▶ Recorded information
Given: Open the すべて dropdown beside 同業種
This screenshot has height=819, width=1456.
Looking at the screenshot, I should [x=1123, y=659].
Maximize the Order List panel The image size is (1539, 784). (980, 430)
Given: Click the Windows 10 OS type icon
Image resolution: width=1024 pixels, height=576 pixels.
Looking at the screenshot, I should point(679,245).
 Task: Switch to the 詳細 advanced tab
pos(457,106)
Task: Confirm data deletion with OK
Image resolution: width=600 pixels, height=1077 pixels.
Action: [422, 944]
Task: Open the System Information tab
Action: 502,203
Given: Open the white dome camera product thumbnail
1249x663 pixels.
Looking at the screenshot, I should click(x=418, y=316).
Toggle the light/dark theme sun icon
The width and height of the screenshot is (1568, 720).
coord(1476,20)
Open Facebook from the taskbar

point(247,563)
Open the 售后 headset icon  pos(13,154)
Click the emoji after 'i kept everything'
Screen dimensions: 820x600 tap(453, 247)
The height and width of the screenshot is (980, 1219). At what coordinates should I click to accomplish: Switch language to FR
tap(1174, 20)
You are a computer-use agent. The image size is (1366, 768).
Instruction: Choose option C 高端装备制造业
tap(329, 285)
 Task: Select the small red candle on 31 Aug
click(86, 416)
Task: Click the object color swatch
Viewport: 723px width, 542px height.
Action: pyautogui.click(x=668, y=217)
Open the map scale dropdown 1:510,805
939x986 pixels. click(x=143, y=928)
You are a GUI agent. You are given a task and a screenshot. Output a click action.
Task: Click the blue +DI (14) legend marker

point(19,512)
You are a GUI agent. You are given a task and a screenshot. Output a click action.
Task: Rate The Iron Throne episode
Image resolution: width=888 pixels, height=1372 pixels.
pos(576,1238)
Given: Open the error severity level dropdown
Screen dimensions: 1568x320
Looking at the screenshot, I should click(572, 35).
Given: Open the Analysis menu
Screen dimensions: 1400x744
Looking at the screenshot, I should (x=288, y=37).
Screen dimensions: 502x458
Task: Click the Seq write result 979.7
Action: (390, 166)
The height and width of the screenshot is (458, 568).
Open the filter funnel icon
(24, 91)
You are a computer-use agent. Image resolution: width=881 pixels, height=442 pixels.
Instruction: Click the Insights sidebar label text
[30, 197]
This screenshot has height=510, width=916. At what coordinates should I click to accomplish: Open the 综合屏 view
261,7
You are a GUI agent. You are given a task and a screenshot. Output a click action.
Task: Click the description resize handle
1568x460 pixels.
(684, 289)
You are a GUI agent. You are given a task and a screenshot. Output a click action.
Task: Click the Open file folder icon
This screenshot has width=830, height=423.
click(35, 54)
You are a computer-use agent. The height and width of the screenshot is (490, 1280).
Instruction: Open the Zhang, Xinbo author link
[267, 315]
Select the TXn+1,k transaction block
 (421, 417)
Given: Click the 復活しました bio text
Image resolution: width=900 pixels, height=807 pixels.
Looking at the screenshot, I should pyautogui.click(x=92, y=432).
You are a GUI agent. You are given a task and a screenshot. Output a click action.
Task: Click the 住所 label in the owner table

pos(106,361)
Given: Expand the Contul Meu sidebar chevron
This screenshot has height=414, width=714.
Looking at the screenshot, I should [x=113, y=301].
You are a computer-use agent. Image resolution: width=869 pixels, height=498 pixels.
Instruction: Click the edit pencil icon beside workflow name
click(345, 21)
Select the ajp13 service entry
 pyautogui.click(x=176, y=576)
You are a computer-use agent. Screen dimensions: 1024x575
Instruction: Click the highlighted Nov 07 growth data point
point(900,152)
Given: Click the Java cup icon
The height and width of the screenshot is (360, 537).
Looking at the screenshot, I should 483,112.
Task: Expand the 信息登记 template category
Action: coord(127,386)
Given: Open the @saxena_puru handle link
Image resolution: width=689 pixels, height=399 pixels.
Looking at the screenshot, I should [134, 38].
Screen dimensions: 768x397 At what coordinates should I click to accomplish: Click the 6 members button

▶ What needs to be done
In the entries above, find the line holding "This screenshot has width=830, height=423." and the line holding "Given: Expand the Contul Meu sidebar chevron", then retype exactly those two lines and every line between them, and nothing else.

▶ Exercise solution
This screenshot has width=830, height=423.
click(35, 54)
You are a computer-use agent. The height and width of the screenshot is (490, 1280).
Instruction: Open the Zhang, Xinbo author link
[267, 315]
Select the TXn+1,k transaction block
 (421, 417)
Given: Click the 復活しました bio text
Image resolution: width=900 pixels, height=807 pixels.
Looking at the screenshot, I should pyautogui.click(x=92, y=432).
You are a GUI agent. You are given a task and a screenshot. Output a click action.
Task: Click the 住所 label in the owner table

pos(106,361)
Given: Expand the Contul Meu sidebar chevron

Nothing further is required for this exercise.